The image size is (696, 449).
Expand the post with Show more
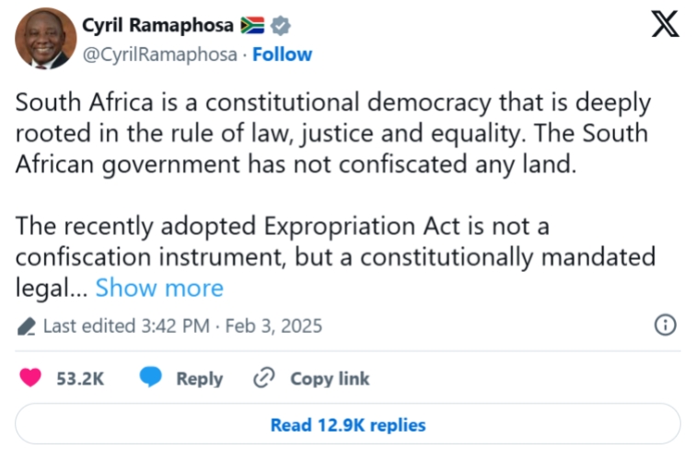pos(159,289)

----------

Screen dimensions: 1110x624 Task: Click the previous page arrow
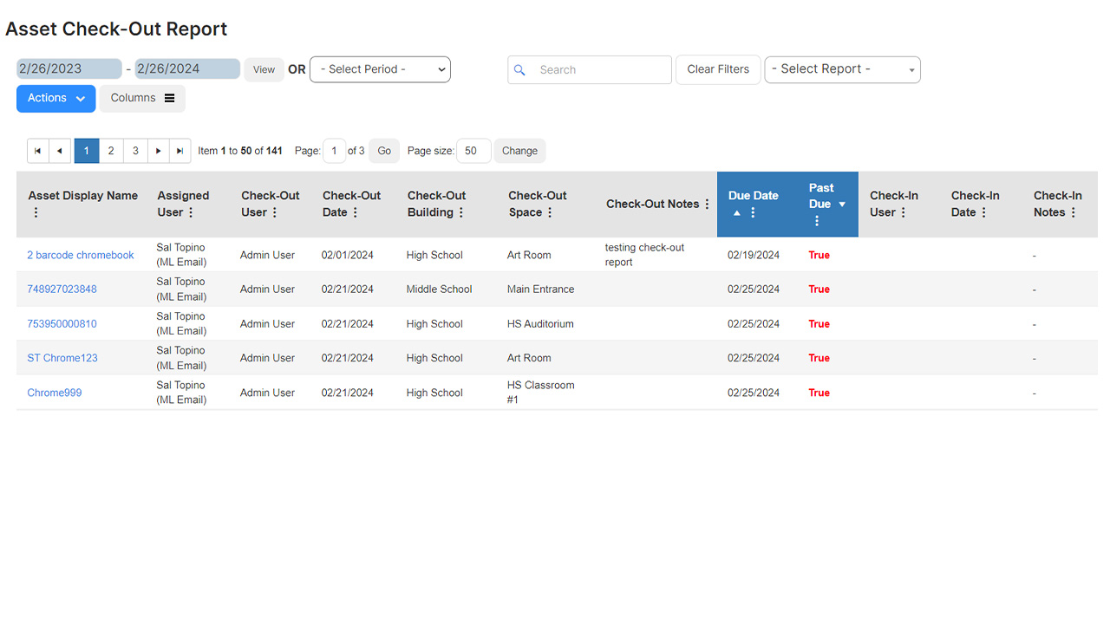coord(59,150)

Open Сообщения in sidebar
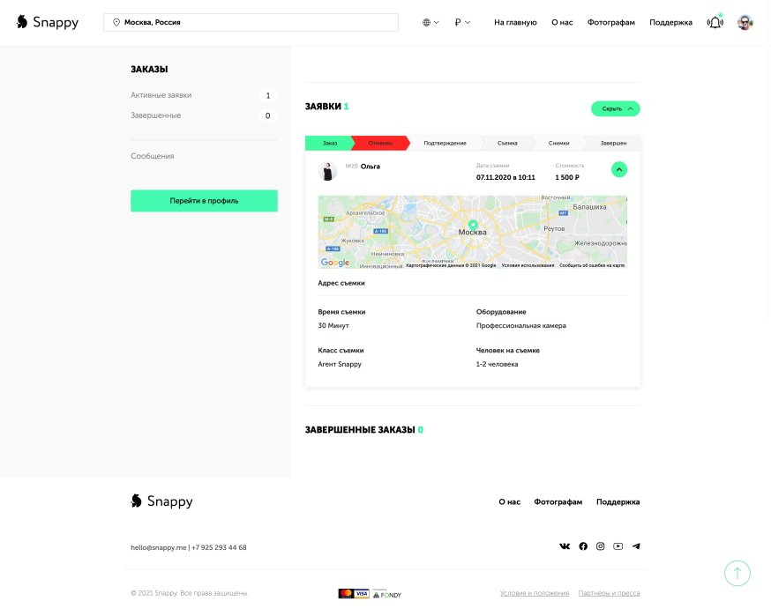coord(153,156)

----------

* Job
Could you edit the rows starting at "The image size is (696, 449)." and ending at "pos(159,289)", putting "comment" in place of "post" and leaving everything else as it is? Give back only those rows, without the pictures.

* Answer to the problem
The image size is (696, 449).
Expand the comment with Show more
pos(159,289)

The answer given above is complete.